Así Jesús declaraba que todos los alimentos son puros. Y luego
continuó: «Lo que hace impura a la persona es lo que ha salido de su propio
corazón. Los pensamientos malos salen de dentro, del corazón: de ahí
proceden la inmoralidad sexual, robos, asesinatos, infidelidad
matrimonial, codicia, maldad, vida viciosa, envidia, injuria, orgullo y falta
de sentido moral. Todas estas maldades salen de dentro y hacen impura a
la persona.»
Continúa
la polémica de
Jesús con los fariseos y maestros de la ley acerca de la verdadera piedad. Los
escribas y maestros de la ley, que normalmente residían en Jerusalén, ejercían
una función de inspectores en las provincias y pueblos. Incluso es probable que
los fariseos de Galilea los llamaran en su ayuda para rebatir a Jesús y frenar
el movimiento que se estaba armando en torno a él entre la gente más sencilla
de la región. Uno de los asuntos que fariseos y maestros de la ley más controlaban
era el cumplimiento de las normas y tradiciones referentes a la purificación de
las personas y de las cosas.
Tales prescripciones judías nos
pueden resultar incomprensibles, pero existían en casi todas las religiones.

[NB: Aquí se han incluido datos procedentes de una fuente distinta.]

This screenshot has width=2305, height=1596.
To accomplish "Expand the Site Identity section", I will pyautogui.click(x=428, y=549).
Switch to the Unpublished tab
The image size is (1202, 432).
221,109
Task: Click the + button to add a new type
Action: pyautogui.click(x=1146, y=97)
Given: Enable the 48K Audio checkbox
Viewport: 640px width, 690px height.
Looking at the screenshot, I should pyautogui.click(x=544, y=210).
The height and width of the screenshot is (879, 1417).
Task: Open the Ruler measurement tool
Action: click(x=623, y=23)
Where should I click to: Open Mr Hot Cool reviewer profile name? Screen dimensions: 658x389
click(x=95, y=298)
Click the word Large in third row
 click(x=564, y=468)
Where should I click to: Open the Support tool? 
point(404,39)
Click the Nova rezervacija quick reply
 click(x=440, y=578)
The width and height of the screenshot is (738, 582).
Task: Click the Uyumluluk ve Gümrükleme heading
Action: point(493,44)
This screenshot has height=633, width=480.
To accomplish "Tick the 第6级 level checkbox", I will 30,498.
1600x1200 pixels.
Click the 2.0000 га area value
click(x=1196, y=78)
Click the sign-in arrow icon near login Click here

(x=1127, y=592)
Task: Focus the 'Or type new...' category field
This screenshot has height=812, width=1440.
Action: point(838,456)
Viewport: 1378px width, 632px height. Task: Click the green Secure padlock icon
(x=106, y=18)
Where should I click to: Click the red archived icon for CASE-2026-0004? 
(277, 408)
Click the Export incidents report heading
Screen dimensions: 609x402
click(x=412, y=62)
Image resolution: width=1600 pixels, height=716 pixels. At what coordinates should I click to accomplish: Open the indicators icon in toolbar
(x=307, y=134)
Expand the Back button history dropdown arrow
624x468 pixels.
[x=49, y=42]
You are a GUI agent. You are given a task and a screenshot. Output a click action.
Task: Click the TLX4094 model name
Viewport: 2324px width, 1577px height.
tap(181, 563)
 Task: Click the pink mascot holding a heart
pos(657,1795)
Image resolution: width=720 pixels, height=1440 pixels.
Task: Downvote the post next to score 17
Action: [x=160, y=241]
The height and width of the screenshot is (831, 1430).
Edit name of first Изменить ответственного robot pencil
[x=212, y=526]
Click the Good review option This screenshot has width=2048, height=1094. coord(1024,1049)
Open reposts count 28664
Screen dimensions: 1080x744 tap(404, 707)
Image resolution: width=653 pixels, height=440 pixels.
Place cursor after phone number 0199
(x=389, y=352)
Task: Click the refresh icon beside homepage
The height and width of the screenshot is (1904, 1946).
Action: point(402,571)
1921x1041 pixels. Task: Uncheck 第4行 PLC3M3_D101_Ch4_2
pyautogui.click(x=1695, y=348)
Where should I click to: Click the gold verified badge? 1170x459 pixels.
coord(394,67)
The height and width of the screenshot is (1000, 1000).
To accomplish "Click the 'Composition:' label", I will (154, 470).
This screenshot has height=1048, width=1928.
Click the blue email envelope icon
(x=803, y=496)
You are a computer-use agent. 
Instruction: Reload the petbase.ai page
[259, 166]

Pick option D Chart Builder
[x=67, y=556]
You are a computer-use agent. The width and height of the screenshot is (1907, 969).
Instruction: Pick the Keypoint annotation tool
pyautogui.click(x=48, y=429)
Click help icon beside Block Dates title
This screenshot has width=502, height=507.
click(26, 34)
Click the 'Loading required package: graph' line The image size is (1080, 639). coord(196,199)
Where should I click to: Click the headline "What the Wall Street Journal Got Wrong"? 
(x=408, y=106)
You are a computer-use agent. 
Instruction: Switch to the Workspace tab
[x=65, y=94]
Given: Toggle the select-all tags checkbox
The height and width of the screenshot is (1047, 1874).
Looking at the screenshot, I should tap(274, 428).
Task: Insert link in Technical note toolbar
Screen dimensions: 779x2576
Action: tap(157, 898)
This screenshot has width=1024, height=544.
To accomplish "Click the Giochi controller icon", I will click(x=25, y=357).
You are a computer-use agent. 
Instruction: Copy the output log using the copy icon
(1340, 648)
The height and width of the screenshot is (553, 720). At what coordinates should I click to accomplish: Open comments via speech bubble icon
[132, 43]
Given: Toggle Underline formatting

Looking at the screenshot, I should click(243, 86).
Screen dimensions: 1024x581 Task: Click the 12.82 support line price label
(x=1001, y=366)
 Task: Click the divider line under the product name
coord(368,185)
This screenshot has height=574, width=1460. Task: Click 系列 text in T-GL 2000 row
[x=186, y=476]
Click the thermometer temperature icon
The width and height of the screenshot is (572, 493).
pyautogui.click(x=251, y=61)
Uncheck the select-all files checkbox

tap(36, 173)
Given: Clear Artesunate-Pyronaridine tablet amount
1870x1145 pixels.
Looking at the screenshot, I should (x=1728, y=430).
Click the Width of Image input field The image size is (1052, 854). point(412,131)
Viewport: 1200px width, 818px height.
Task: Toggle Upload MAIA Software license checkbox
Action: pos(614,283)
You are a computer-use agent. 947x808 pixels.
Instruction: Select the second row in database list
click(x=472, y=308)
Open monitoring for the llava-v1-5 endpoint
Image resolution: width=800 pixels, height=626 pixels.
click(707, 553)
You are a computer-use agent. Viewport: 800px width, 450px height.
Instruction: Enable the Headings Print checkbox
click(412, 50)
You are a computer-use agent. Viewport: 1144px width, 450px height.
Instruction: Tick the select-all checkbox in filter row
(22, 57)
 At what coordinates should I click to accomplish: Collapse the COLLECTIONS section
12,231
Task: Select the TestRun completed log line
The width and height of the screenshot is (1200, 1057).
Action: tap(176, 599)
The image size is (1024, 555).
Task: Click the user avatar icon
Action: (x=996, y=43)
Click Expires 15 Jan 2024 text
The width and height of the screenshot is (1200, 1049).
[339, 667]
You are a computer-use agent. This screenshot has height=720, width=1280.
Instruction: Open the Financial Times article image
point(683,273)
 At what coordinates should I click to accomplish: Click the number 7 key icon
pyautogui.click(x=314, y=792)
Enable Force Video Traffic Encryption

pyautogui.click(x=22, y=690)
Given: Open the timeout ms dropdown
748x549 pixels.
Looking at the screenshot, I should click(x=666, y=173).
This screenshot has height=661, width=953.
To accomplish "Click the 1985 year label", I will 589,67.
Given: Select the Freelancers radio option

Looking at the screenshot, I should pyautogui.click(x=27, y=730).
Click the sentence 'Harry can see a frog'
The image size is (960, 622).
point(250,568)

Los primeros que tenían que cumplirlas eran los sacerdotes porque estaban
situados en un nivel superior al de los fieles y debían evitar todo aquello que
pudiera indisponerlos con la divinidad y volver ilícitas o inválidas las
acciones sagradas que ellos realizaban.
Así, a partir de estas normas del
Antiguo Testamento (sobre todo del libro del Levítico) se fue estableciendo la
división entre hombres puros e impuros, objetos santos y profanos, y la
religión fue reduciéndose a un conjunto de prácticas y acciones administradas por
los consagrados. Es cierto que la pureza que se obtenía mediante los lavados de
purificación y expiación simbolizaba la integridad de la conciencia, pero los
profetas se vieron obligados a denunciar la tendencia a reducirlo todo a la
exterioridad de los ritos.
Jesús hace ver que lo más
importante es la interioridad, el corazón, sede de los afectos y de los
sentimientos, en donde reside la sinceridad y la autenticidad de la persona, y
de donde salen también las malas acciones, inclinaciones y deseos. Por eso declara:
Nada que entre de fuera puede hacer al hombre impuro; lo que sale de dentro
es lo que hace al hombre impuro.
El cristiano sabe, por tanto, que el
encuentro con Dios es, primeramente y sobre todo, un acontecimiento interior
liberador, que exige ser aceptado en la profundidad de la persona y no en la
exterioridad de la pura apariencia. Lo importante para Dios no son las acciones
religiosas que se realizan por tradición o costumbre, ni las normas morales que
se cumplen como imposiciones externas y no desde convicciones profundas del
corazón.
San Pablo en la carta a los
Romanos nos da esta norma segura de actuación: Les pido, hermanos, por la
misericordia de Dios, que ofrezcan sus vidas como sacrificio vivo, santo y
agradable a Dios. Este ha de ser su auténtico culto. No se acomoden a los
criterios de este mundo; al contrario, transfórmense, renueven su interior, y
así discernirán cuál es la voluntad de Dios, qué es lo bueno, lo que le agrada,
lo perfecto (Rom 12,1-2).
Una vida regida
por los valores de Cristo y no por los del mundo, esa es la religión genuina,
viene a decir San Pablo. Más aún, en la entrega de sí mismo a Dios y a los
hermanos realiza el cristiano el sacrificio vivo, santo, agradable a Dios, que
es el culto verdadero. Sin esta actitud, la celebración de los sacramentos es inauténtica,
una pura ceremonia.
Por eso, para superar este riesgo
el cristiano va a la eucaristía y después procura llevar a la práctica lo que
en ella escucha, recibe y celebra. En la comunión, signo de reconciliación y de
unión fraterna, se hace vida el mandamiento del amor que Jesús estableció justamente
cuando instituyó el sacramento de su presencia viva entre nosotros. Se comulga
en el pan único y compartido y se recibe la acción del Espíritu Santo que, al
santificar nuestras ofrendas de pan y vino, nos santifica también a nosotros
para formar, en Cristo, un solo cuerpo y un solo espíritu.